Every entry that follows should be output exactly, and every image in it left out.

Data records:

= = = =

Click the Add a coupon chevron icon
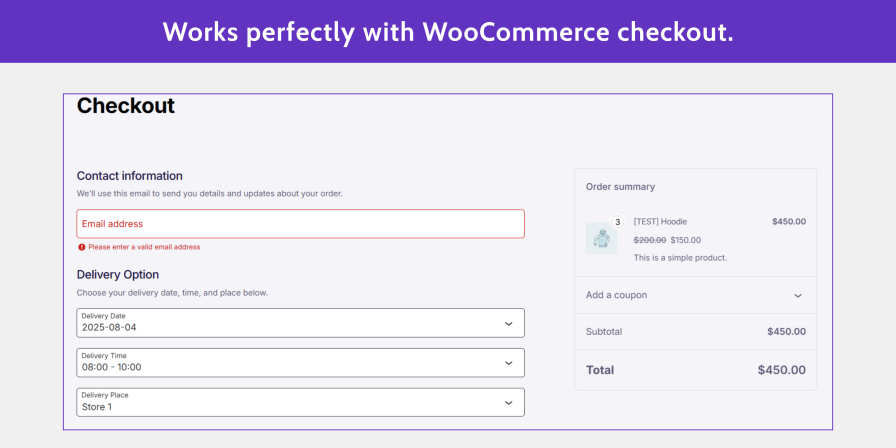896x448 pixels. pos(798,296)
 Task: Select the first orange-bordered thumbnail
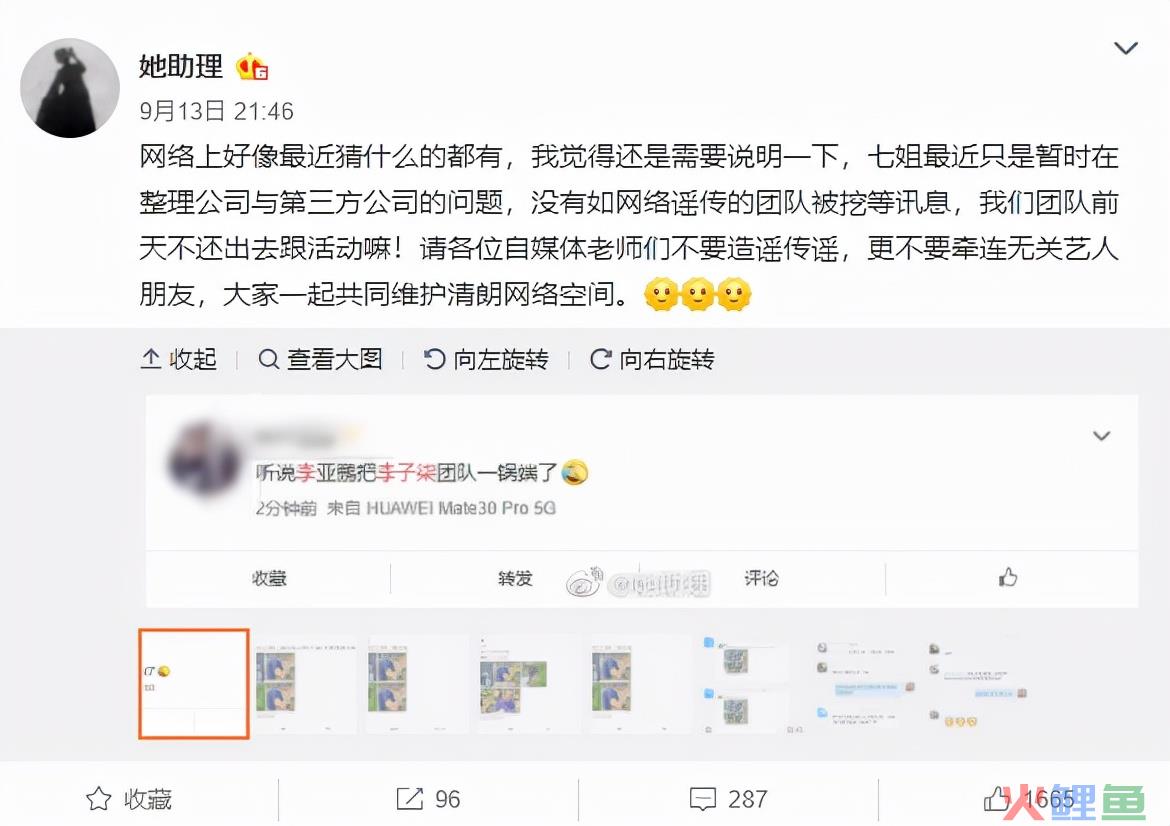[x=194, y=684]
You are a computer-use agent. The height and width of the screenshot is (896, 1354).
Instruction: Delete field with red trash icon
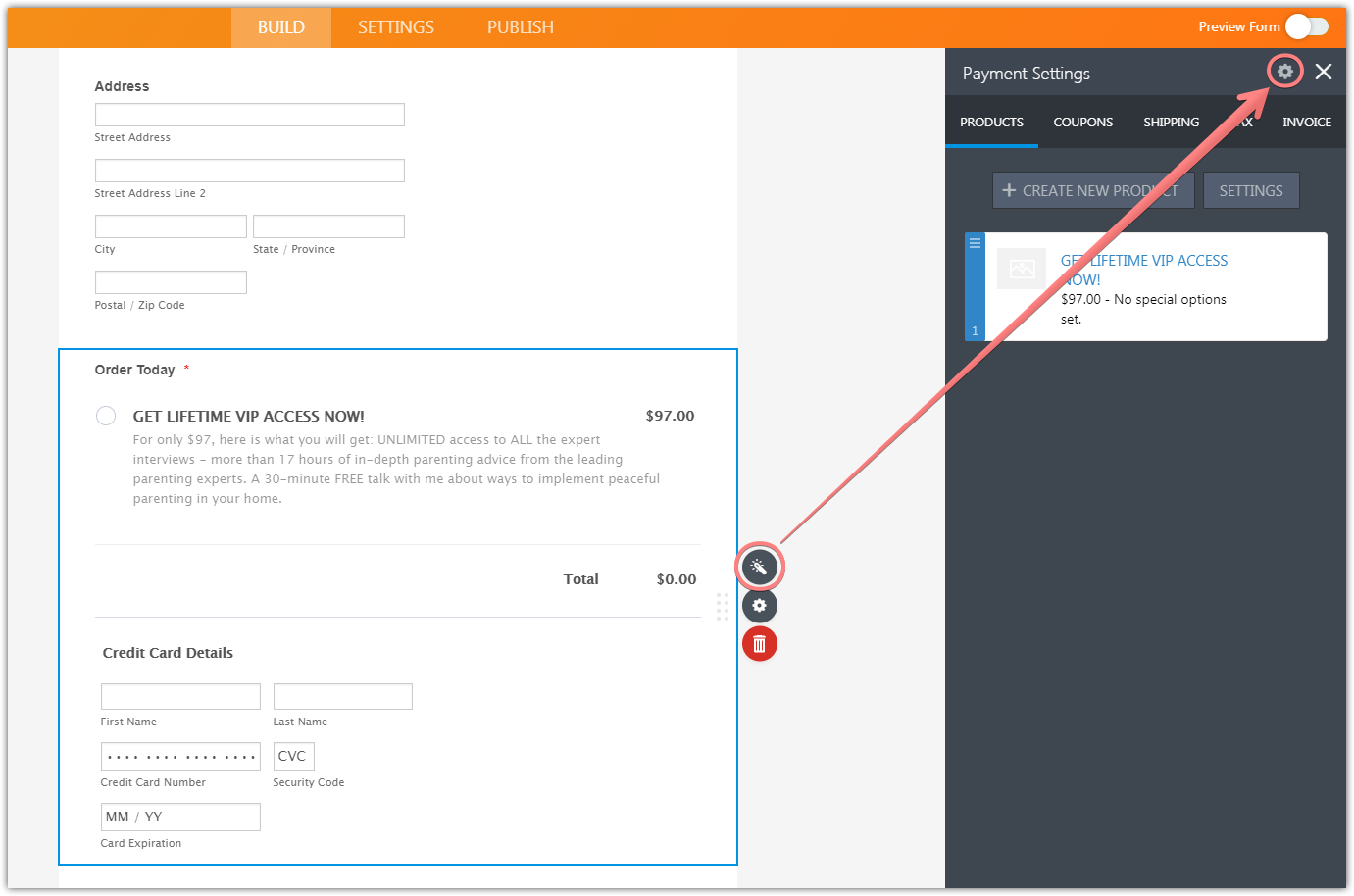click(759, 644)
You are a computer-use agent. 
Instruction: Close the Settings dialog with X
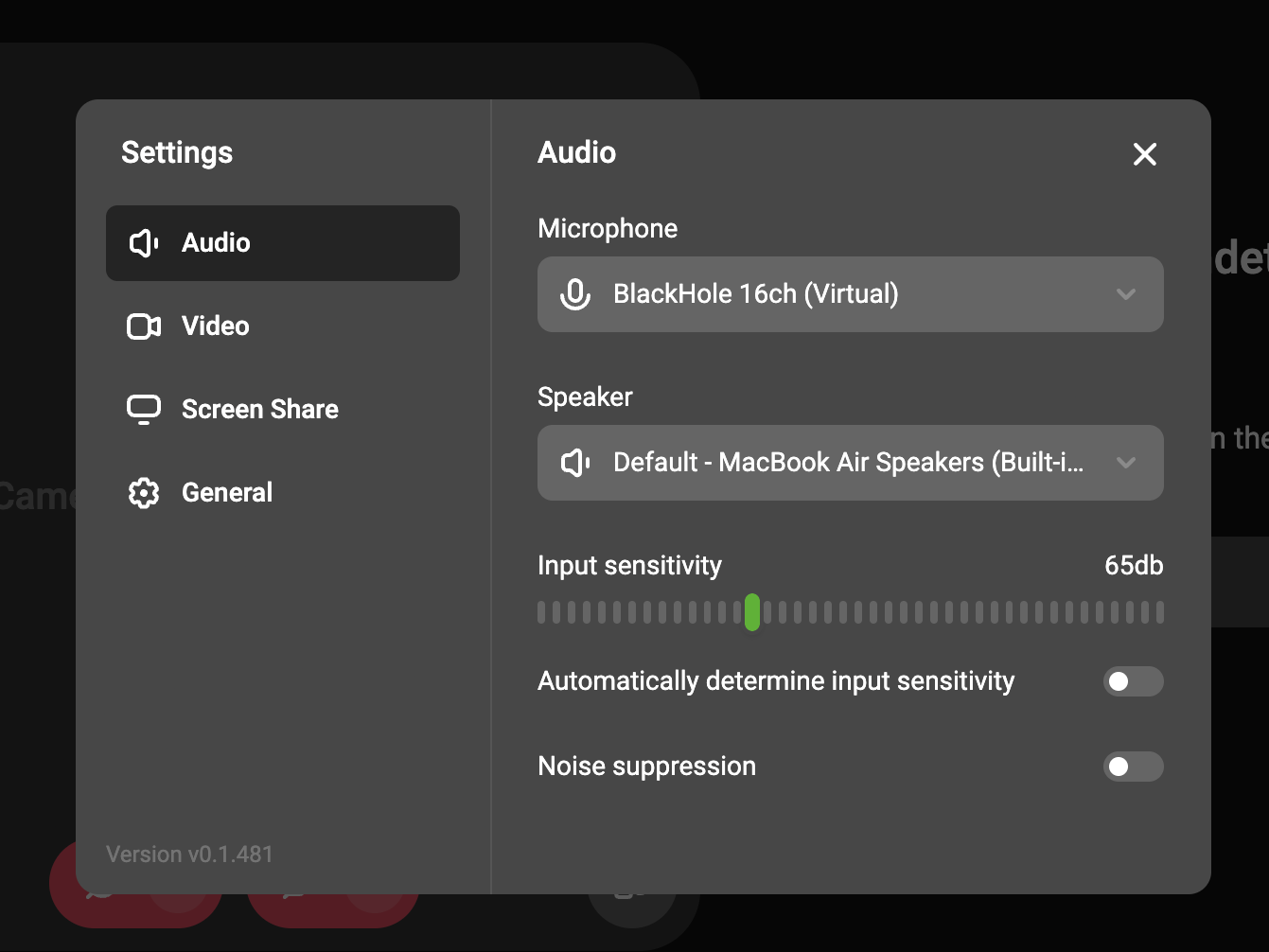pyautogui.click(x=1144, y=154)
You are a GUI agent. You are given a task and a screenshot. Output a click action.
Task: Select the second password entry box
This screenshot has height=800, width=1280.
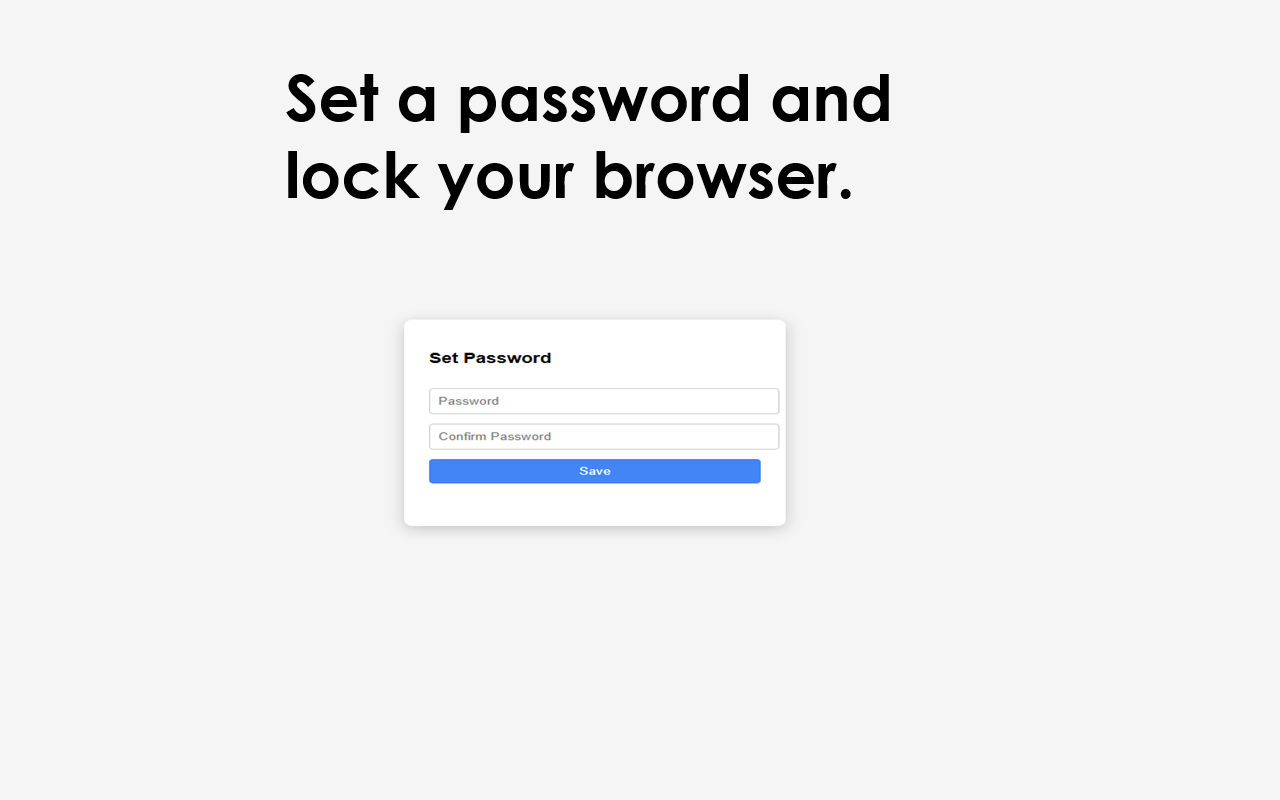[x=604, y=436]
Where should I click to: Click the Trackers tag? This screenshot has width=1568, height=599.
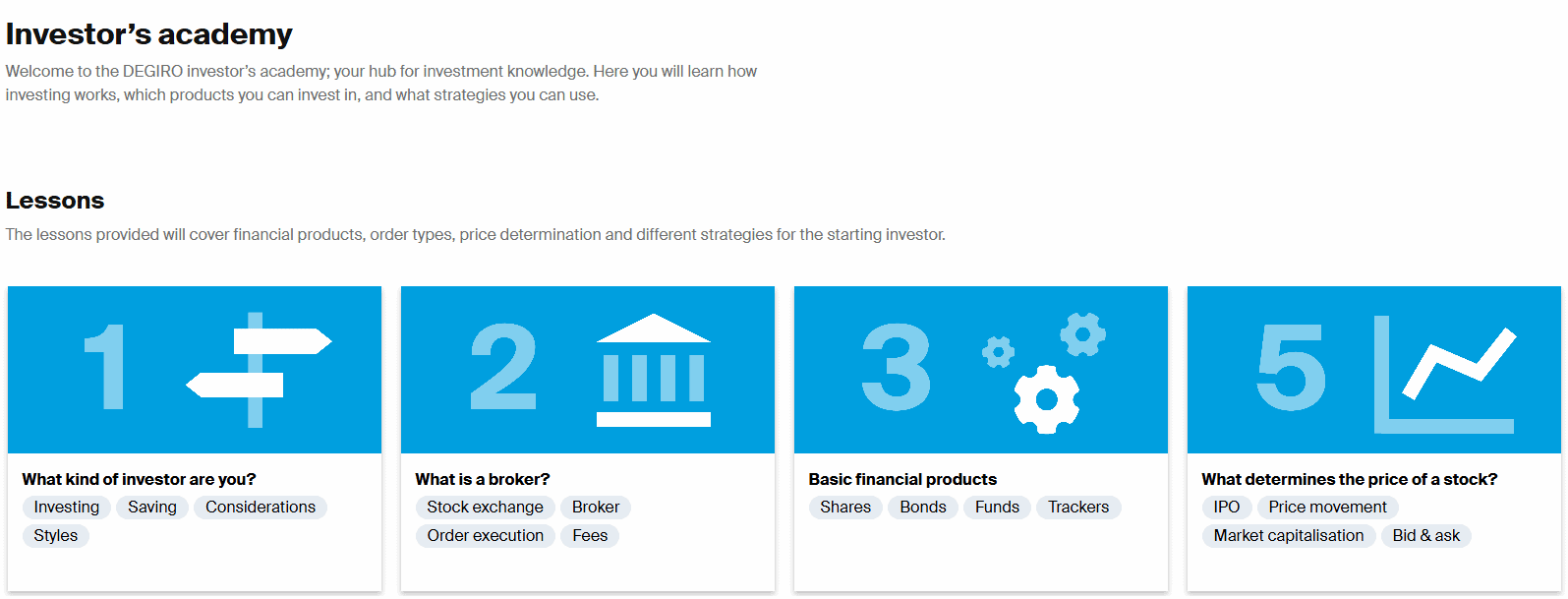point(1077,508)
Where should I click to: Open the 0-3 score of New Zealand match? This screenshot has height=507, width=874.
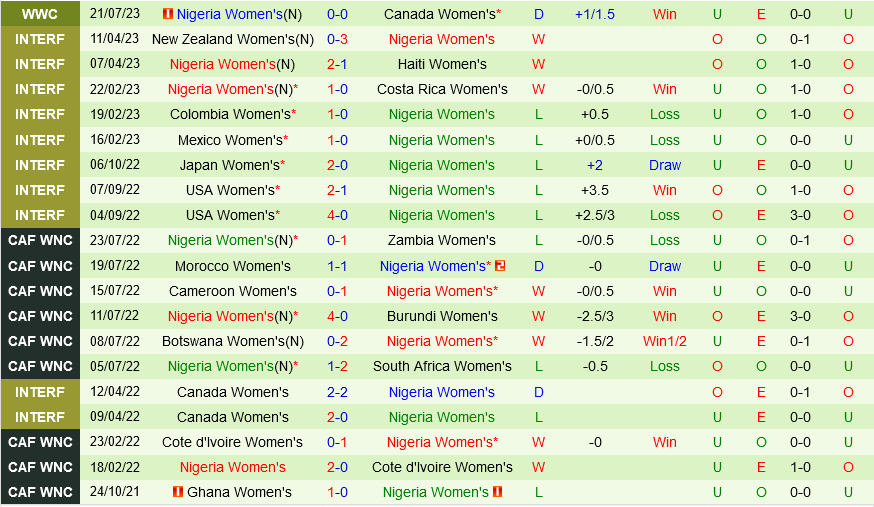(338, 39)
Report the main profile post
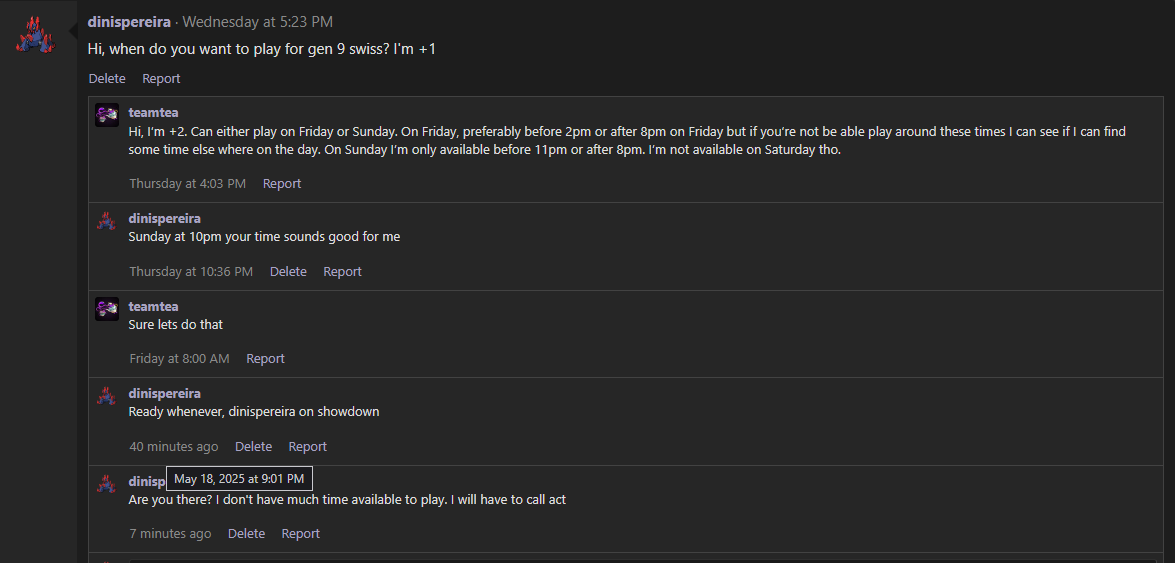This screenshot has height=563, width=1175. coord(161,79)
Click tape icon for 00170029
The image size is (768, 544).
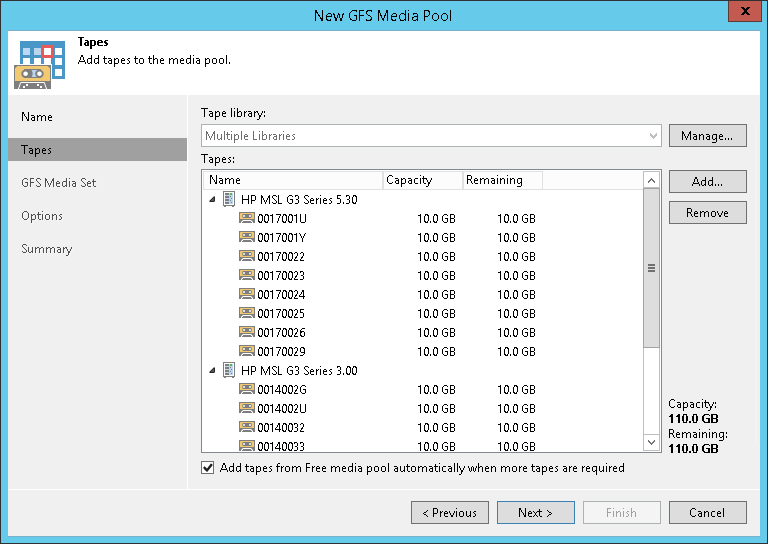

= = = =

> [ANSWER TO THIS EXERCISE]
Click the Add a coupon chevron icon
896x448 pixels. pos(798,296)
 Task: Select the first orange-bordered thumbnail
[x=194, y=684]
You are a computer-use agent. The height and width of the screenshot is (896, 1354).
Instruction: Delete field with red trash icon
click(759, 644)
You are a computer-use agent. 
Instruction: Close the Settings dialog with X
pyautogui.click(x=1144, y=154)
You are a GUI agent. You are given a task and a screenshot. Output a click action.
Task: Select the second password entry box
This screenshot has height=800, width=1280.
[x=604, y=436]
Where should I click to: Click the Trackers tag? This screenshot has width=1568, height=599.
point(1077,508)
Where should I click to: Open the 0-3 score of New Zealand match? This screenshot has height=507, width=874.
(338, 39)
Report the main profile post
This screenshot has height=563, width=1175. coord(161,79)
Click tape icon for 00170029
The image size is (768, 544).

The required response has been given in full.